CT scans are performed by sending a beam of x-rays through the body to a detector on the other side. The x-ray source and detector rotate around the patient’s body, capturing multiple snapshot images. These individual images are then reconstructed to show internal structures in larger two dimensional slices or even in three dimensions. CT scans show bony abnormalities at higher resolution than plain x-ray and can reveal other abnormalities, including internal bleeding, brain swelling, tumors, and injuries to internal organs. Here, CT scanning depicts a tumor on the side of a patient’s femur (Fig. 1).

MRI images are obtained by using a magnetic field to stimulate the nuclei of hydrogen molecules in the body and detecting the signals produced with a receiver. The most common applications of MRI include neuroimaging (brain and spine), cardiovascular, joint disease, and the diagnosis and staging of cancerous tumors. Here, an MRI image shows a vertebral fracture impacting a patient’s spinal cord (Fig. 2).

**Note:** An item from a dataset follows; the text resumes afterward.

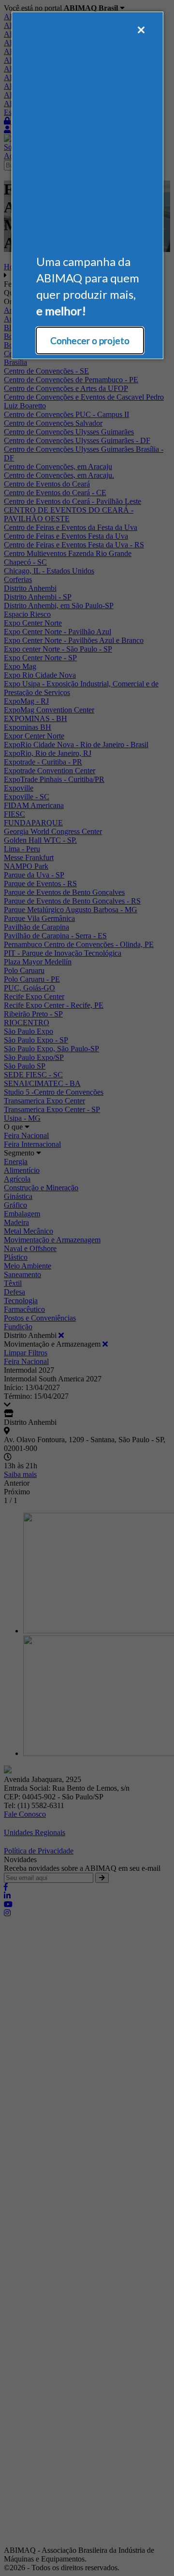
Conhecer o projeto (90, 340)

Positron emission tomography (“PET”) is a nuclear imaging technique in which a receiver is used to detect gamma rays emitted by a radionuclide tracer introduced into the body. PET scanning is most commonly used to examine cancer patients for the spread of disease to other parts of the body. PET can also demonstrate the presence of a traumatic brain injury that cannot be seen on CT or MRI. Images from PET scans, in correlation with neuropsychological testing, can show a jury the existence and effects of post-concussive syndrome, an injury that is usually invisible to jurors.

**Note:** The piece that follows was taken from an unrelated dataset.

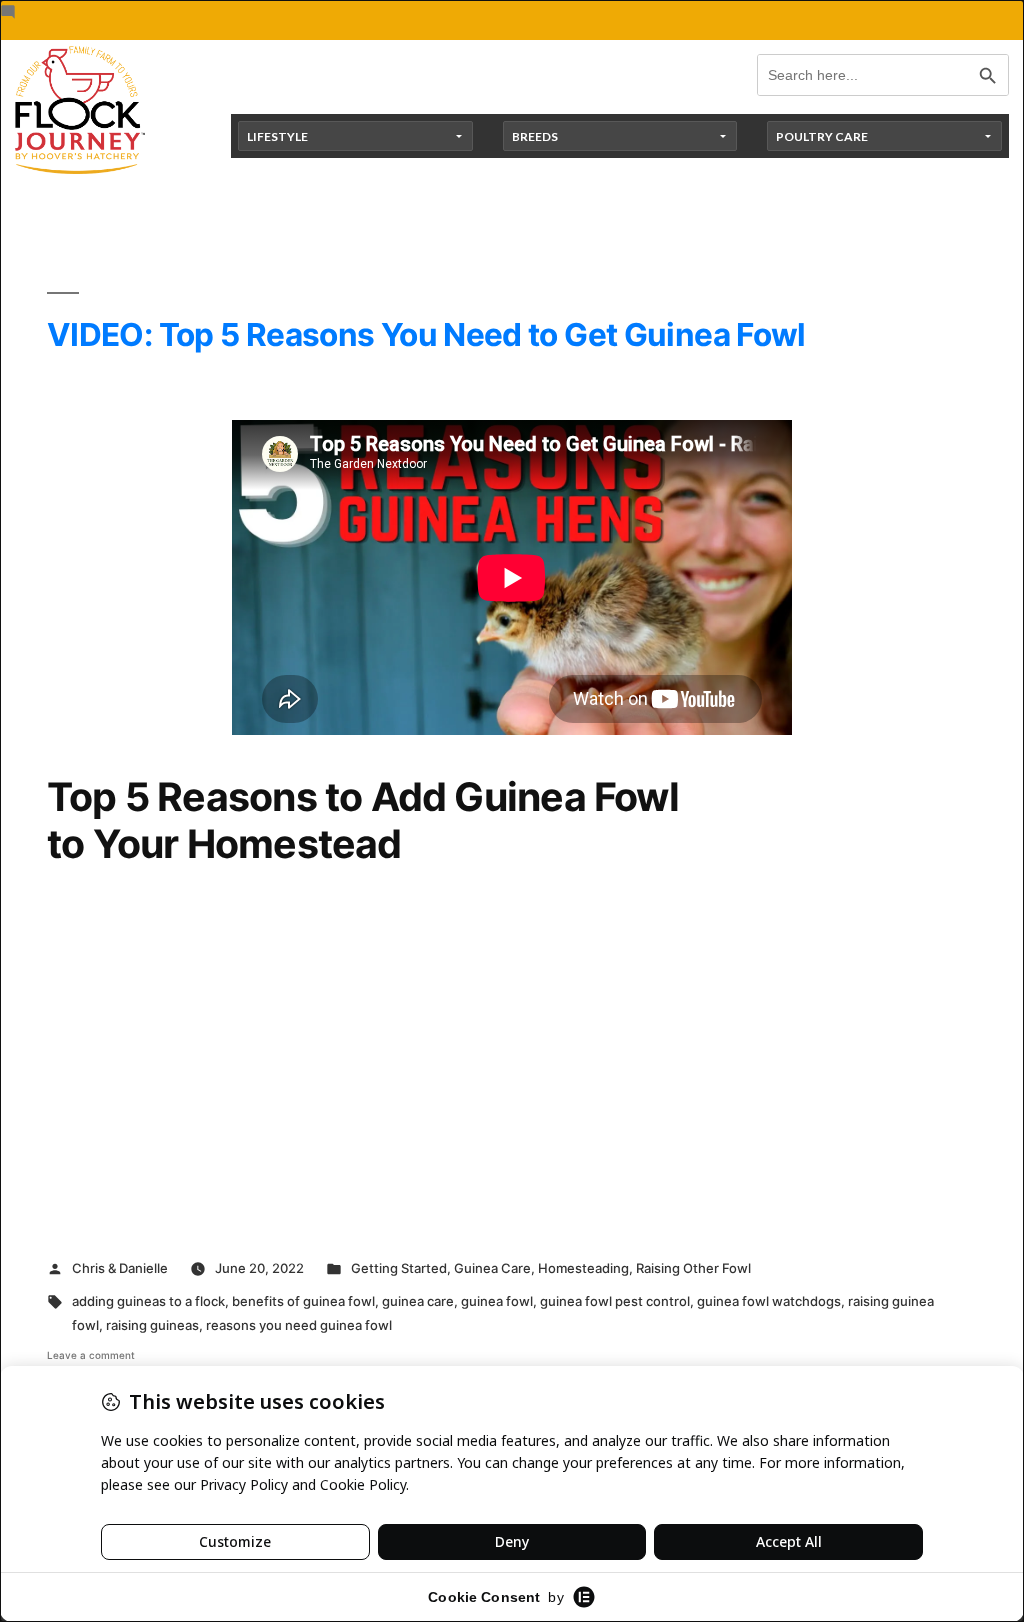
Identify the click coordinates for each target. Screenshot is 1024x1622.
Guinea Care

Single photon emission computed tomography scans (“SPECT”) study circulation and perfusion. They are most commonly used to study the function of a patient’s heart but can also depict damage to areas of the brain. SPECT studies can be used to show damaged areas of organs because once the damage occurs there is reduced blood flow to the affected area. In a case involving a failure to diagnose and treat a heart attack, or a traumatic brain injury, SPECT scans will show, in vivid color, the permanent injury. Normal brains are represented as a lively mix of red, blue, yellow, and green. Blues and greens predominate in traumatic brain injury victims’ scans. Portions of the heart that have been damaged in a heart attack can display distinctive dark areas on SPECT scans, showing that some of the heart muscle can no longer function.

The days of displaying medical images with a light box are over. Almost all of the medical images described above are captured, saved, and shared electronically. Any attorney attempting to use these images in litigation must be prepared to produce high quality printed versions to use as exhibits at deposition and in briefs and to display and manipulate the images electronically in front of the jury. Where medical imaging is central to a case, an attorney may choose to use dedicated software with capabilities far beyond those of the viewers provided on CDs supplied by hospitals or imaging centers. In cases involving catastrophic injury, an attorney might contract with a service that can create custom images and videos from the data obtained by advanced imaging techniques.

Medical imaging enables us to show what our clients have suffered in a tangible way. Words alone rarely convey to listeners the magnitude of information that a picture can, and the images will linger in the minds of jurors who will come to a better, and more compassionate understanding of what our clients have endured.